• Description of the task: Swap "agent" for "assistant" in the records, starting with the line that contains "You are a GUI" and going on through the line that contains "coord(126,20)". Give back only those lines, with everything else left unchanged.

• Materials provided:
*-*-*

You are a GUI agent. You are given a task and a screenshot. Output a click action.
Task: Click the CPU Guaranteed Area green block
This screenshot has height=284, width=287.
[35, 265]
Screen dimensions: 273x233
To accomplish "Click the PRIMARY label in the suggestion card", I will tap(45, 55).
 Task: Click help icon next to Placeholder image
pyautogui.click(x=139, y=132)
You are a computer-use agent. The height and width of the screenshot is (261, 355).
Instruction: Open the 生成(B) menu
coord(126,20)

*-*-*

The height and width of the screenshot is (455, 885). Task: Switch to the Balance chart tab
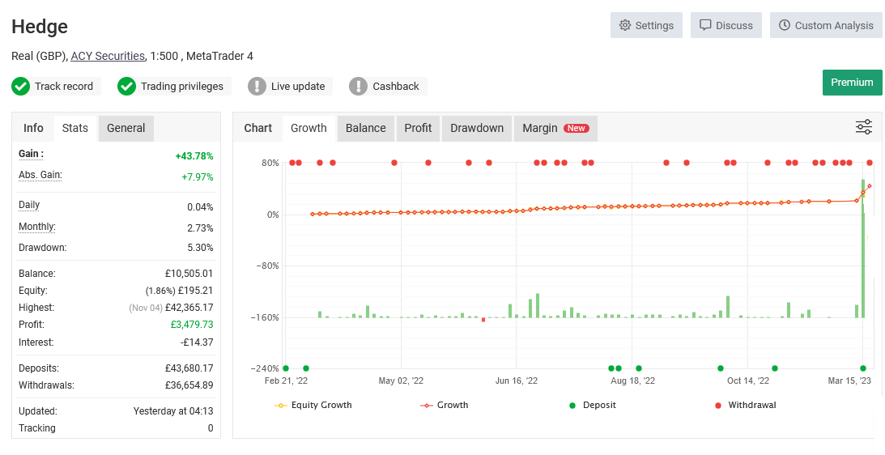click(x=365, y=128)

*-*-*

• Task answer:
You are a GUI assistant. You are given a task and a screenshot. Output a click action.
Task: Click the CPU Guaranteed Area green block
This screenshot has height=284, width=287.
[35, 265]
Screen dimensions: 273x233
To accomplish "Click the PRIMARY label in the suggestion card", I will tap(45, 55).
 Task: Click help icon next to Placeholder image
pyautogui.click(x=139, y=132)
You are a computer-use assistant. The height and width of the screenshot is (261, 355).
Instruction: Open the 生成(B) menu
coord(126,20)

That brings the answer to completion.